Data excerpts
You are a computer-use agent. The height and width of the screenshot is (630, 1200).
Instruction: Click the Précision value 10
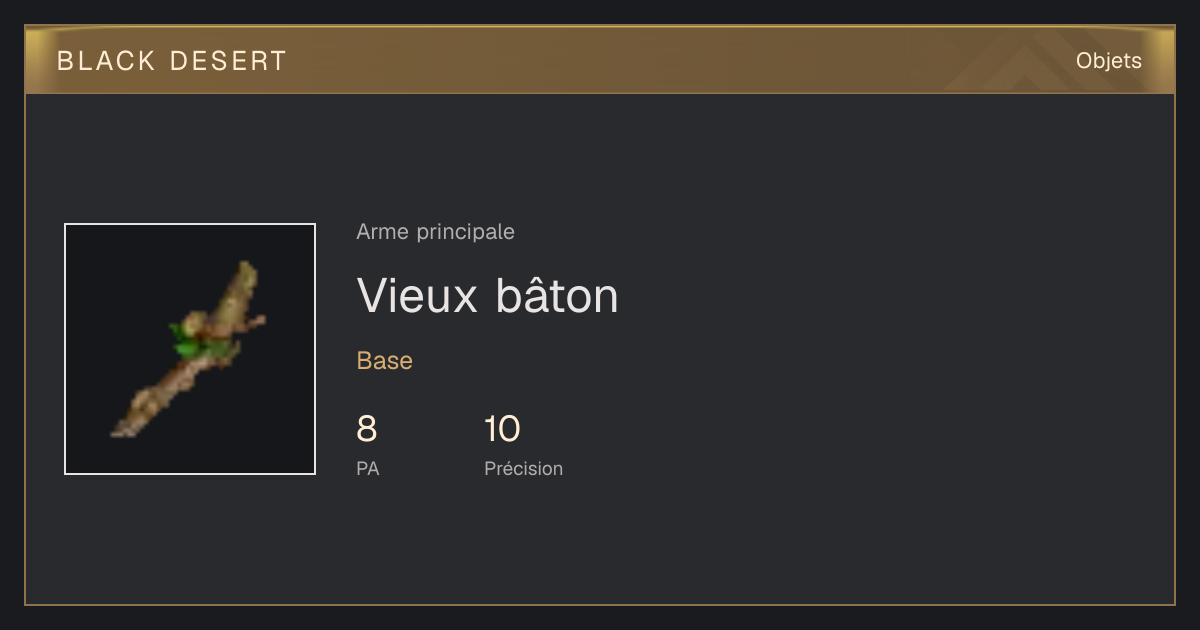[x=502, y=429]
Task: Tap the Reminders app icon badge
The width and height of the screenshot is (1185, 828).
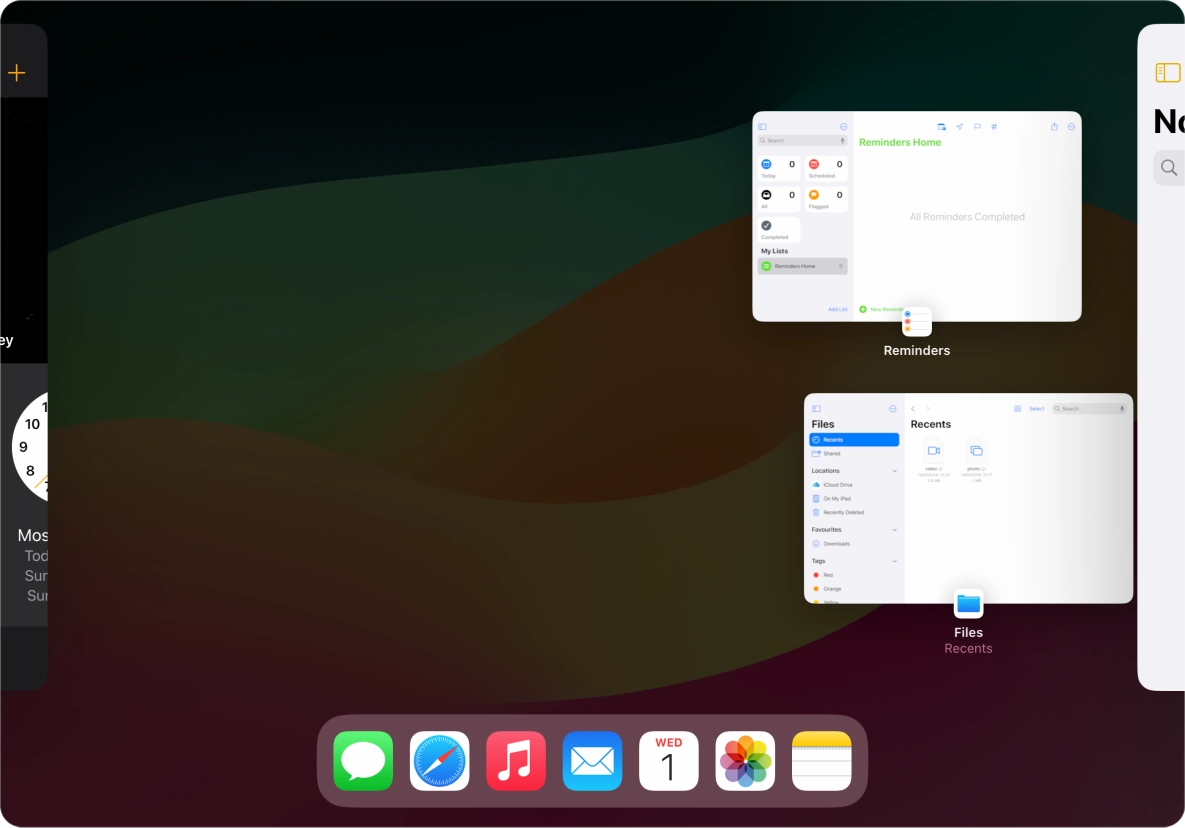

Task -
Omit every picture, then write out the entries above exactly.

Exercise solution -
You are a computer-use agent. The height and width of the screenshot is (630, 1200).
Instruction: Click the Précision value 10
[x=502, y=429]
Task: Tap the Reminders app icon badge
The width and height of the screenshot is (1185, 828).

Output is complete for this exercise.